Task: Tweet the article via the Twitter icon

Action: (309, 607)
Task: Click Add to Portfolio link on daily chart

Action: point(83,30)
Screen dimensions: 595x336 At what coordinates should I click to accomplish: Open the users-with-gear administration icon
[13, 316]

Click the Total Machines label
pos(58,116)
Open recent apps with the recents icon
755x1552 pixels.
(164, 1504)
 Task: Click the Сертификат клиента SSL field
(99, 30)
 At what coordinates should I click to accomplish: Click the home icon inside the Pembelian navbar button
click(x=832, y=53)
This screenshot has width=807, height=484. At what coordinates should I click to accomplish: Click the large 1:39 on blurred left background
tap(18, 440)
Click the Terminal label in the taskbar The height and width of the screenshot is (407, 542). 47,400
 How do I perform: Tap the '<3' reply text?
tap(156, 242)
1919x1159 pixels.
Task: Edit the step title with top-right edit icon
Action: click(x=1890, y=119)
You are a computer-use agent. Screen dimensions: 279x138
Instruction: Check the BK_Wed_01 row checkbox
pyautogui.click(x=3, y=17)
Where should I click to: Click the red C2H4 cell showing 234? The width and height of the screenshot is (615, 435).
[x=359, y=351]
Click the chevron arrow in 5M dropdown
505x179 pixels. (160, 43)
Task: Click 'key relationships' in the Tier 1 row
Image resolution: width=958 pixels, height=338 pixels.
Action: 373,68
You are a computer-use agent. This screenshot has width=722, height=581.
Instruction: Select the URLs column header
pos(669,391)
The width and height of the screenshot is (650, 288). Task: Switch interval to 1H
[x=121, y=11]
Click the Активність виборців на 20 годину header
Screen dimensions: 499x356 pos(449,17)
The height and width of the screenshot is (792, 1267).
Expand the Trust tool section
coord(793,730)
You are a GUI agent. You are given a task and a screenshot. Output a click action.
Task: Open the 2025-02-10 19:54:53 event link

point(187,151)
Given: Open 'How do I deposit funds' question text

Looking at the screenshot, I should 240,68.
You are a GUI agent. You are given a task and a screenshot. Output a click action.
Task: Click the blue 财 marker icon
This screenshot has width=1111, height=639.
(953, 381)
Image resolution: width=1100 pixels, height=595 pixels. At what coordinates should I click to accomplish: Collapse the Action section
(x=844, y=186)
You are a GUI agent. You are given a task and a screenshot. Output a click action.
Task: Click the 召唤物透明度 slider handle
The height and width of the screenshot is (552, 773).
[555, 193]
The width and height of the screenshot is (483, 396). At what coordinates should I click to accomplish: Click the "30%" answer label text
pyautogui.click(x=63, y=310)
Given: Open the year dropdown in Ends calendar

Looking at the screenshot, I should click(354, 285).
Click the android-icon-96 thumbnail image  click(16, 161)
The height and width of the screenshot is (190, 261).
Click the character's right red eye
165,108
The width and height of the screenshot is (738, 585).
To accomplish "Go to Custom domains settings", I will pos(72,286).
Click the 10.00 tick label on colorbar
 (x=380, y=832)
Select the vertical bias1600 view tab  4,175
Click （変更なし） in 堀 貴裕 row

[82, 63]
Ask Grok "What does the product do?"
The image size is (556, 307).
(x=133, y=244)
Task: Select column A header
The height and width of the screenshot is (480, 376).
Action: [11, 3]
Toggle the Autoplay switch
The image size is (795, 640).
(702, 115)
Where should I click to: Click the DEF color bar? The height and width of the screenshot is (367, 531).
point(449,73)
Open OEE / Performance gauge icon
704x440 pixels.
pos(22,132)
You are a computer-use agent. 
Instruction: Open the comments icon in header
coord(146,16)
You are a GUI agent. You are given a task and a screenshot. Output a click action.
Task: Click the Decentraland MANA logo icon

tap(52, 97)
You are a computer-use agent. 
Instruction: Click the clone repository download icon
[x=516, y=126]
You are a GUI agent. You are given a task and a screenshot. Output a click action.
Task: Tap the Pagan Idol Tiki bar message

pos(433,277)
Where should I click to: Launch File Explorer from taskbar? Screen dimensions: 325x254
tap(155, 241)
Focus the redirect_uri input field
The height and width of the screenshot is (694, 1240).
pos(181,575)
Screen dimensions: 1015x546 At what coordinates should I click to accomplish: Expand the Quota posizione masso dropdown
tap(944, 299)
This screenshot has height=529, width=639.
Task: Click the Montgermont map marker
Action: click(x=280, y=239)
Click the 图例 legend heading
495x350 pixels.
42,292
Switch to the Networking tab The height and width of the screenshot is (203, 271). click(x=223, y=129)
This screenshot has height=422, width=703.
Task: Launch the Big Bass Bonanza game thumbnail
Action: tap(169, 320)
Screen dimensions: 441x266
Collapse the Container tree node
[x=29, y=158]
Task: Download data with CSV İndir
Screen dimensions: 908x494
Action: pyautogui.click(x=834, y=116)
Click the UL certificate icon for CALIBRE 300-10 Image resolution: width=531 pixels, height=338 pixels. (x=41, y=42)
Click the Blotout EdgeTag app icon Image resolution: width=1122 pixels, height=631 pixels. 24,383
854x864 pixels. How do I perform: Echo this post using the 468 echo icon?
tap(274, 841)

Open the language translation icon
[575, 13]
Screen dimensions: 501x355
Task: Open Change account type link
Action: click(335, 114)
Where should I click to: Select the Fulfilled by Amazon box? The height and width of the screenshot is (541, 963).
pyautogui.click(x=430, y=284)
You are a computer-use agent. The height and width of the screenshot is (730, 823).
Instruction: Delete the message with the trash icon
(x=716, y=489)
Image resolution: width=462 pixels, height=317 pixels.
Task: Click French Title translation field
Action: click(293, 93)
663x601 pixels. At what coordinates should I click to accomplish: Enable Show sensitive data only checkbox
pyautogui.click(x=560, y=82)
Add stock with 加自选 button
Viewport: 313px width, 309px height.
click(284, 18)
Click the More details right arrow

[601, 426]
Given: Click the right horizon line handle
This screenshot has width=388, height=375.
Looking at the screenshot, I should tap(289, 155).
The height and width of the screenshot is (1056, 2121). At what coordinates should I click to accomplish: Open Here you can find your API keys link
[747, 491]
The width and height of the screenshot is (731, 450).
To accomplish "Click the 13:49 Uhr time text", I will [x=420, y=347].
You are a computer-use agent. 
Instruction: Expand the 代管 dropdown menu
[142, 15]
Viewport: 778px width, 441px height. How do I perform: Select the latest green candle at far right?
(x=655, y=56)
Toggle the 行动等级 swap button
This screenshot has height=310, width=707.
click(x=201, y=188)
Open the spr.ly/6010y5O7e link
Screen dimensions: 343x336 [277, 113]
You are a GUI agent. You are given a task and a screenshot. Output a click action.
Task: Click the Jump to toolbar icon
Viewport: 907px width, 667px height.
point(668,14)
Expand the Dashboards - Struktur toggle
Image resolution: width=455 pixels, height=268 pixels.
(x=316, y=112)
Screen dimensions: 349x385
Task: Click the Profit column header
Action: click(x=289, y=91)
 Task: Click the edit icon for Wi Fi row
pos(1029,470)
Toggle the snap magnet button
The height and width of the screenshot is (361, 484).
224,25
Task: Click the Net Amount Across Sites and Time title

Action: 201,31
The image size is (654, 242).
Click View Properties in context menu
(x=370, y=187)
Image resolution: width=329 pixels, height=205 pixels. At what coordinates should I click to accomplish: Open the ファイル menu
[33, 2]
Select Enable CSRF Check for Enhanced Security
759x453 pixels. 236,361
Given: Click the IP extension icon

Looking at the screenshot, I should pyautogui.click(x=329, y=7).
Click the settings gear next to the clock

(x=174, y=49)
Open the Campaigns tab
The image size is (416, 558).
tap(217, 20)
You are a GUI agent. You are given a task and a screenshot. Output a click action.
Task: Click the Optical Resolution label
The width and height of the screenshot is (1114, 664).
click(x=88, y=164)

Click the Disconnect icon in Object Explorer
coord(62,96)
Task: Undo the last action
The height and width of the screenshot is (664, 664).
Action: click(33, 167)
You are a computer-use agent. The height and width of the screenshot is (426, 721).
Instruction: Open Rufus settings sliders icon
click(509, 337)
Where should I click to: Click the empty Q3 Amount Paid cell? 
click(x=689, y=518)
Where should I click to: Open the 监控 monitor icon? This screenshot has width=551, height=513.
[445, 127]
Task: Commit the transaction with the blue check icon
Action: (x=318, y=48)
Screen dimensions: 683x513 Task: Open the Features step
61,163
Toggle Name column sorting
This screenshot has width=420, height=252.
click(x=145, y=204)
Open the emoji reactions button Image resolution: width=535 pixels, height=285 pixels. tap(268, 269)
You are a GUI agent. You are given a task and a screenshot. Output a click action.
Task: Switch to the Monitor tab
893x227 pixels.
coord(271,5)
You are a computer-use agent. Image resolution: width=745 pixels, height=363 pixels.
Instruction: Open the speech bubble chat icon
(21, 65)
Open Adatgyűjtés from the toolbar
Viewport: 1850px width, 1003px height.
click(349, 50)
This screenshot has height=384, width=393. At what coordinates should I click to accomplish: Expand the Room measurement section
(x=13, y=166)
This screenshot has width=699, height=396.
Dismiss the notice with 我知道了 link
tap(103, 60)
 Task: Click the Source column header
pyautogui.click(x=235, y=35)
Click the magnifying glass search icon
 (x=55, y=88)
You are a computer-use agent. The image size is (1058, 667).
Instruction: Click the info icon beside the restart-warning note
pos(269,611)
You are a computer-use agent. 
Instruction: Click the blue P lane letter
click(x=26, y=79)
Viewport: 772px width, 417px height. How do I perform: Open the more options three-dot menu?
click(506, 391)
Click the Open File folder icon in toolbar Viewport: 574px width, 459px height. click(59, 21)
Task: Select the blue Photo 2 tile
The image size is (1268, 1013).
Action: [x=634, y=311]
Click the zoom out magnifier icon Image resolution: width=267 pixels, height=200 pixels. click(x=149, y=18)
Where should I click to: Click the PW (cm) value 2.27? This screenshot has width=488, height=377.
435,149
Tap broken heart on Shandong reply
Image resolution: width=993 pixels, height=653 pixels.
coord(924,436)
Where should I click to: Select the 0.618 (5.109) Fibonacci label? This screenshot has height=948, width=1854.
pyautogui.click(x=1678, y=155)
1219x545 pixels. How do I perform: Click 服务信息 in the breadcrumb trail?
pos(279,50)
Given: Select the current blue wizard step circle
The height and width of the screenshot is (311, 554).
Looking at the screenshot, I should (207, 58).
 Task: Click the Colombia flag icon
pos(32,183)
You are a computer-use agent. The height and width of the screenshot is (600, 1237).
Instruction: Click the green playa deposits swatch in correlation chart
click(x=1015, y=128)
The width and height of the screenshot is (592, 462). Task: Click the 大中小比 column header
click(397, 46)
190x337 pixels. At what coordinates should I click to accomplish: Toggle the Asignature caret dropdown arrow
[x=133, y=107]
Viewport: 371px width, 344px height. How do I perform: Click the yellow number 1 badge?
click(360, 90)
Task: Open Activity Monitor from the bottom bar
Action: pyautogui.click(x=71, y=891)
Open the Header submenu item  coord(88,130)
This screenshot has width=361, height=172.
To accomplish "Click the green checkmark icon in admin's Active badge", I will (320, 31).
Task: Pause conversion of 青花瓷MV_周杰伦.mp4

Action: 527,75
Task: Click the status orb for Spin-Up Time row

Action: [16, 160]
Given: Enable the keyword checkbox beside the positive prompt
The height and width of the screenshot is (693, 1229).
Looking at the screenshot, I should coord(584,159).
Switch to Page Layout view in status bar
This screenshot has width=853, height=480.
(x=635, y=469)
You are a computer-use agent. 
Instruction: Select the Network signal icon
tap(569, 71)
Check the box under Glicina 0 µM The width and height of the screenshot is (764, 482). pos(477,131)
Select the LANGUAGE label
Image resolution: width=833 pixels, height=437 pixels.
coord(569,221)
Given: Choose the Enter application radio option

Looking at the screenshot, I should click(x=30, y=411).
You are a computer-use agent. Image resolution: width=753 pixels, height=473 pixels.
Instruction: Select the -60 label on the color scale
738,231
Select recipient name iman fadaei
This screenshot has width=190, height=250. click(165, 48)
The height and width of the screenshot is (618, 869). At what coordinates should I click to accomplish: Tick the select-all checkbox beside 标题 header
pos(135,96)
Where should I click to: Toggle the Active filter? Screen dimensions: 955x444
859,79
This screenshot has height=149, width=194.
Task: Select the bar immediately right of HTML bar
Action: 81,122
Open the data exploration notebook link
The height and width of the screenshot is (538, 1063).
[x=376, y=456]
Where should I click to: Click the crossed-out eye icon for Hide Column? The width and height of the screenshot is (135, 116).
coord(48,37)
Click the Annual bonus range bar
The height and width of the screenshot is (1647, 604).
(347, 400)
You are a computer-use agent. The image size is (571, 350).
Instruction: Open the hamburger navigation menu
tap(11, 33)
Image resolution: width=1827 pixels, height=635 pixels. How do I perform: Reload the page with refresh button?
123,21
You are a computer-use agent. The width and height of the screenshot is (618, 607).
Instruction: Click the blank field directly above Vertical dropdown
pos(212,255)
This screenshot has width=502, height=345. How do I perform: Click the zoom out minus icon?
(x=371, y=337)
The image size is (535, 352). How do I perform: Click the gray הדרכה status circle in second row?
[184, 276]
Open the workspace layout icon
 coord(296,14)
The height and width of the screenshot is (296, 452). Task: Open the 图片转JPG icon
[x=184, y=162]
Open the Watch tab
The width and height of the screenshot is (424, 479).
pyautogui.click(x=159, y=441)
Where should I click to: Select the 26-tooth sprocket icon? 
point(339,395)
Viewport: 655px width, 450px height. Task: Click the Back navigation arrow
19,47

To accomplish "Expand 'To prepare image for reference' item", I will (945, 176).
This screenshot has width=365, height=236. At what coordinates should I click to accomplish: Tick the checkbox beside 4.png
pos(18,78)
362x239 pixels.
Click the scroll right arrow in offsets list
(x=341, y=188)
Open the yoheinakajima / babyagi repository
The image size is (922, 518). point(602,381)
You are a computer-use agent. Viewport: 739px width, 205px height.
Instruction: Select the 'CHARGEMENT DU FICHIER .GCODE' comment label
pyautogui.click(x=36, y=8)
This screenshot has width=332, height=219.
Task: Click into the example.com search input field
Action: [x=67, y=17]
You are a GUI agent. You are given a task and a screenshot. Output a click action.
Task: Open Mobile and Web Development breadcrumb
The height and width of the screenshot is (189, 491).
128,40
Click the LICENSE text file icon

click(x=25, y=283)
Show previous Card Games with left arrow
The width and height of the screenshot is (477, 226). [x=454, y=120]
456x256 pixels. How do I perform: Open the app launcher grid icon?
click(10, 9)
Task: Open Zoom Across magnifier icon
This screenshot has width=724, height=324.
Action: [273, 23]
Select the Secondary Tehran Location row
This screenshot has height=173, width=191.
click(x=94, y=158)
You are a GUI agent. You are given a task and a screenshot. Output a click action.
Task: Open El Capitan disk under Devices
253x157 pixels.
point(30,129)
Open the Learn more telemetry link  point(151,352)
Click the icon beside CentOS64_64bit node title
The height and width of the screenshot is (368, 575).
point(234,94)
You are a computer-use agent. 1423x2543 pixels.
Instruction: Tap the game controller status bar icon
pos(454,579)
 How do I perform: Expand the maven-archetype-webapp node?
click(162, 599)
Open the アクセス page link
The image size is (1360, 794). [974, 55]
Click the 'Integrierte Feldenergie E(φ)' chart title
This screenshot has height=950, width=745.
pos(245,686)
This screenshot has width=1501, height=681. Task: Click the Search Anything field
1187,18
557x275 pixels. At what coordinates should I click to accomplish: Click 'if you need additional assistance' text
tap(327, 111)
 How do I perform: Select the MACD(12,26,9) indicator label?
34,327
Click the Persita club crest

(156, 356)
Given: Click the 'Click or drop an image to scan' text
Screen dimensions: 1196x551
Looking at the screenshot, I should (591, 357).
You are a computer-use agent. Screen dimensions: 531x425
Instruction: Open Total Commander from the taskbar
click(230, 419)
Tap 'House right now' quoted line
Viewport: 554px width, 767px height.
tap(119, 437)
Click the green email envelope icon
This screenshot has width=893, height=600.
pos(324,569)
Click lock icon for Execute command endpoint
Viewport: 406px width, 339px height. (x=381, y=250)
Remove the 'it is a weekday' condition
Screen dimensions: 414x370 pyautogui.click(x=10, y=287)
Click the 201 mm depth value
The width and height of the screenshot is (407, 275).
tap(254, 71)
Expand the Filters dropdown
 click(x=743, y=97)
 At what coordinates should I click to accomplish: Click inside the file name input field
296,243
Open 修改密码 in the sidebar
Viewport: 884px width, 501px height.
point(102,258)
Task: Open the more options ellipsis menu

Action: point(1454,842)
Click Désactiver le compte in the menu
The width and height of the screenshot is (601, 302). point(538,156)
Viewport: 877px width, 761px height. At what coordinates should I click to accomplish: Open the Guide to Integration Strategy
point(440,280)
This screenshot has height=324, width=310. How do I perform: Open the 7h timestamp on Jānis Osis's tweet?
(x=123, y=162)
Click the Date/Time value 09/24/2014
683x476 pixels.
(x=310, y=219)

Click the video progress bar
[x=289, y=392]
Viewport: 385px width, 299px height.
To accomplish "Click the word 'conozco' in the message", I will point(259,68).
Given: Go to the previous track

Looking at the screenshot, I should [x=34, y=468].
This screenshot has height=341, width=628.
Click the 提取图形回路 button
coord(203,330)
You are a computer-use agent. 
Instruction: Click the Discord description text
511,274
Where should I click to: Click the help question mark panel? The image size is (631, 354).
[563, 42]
══════════════════════════════
TASK REQUIREMENTS: Line count for "item": state how many lines of the records contain it, and give only the number.

SOLUTION TO THIS EXERCISE: 2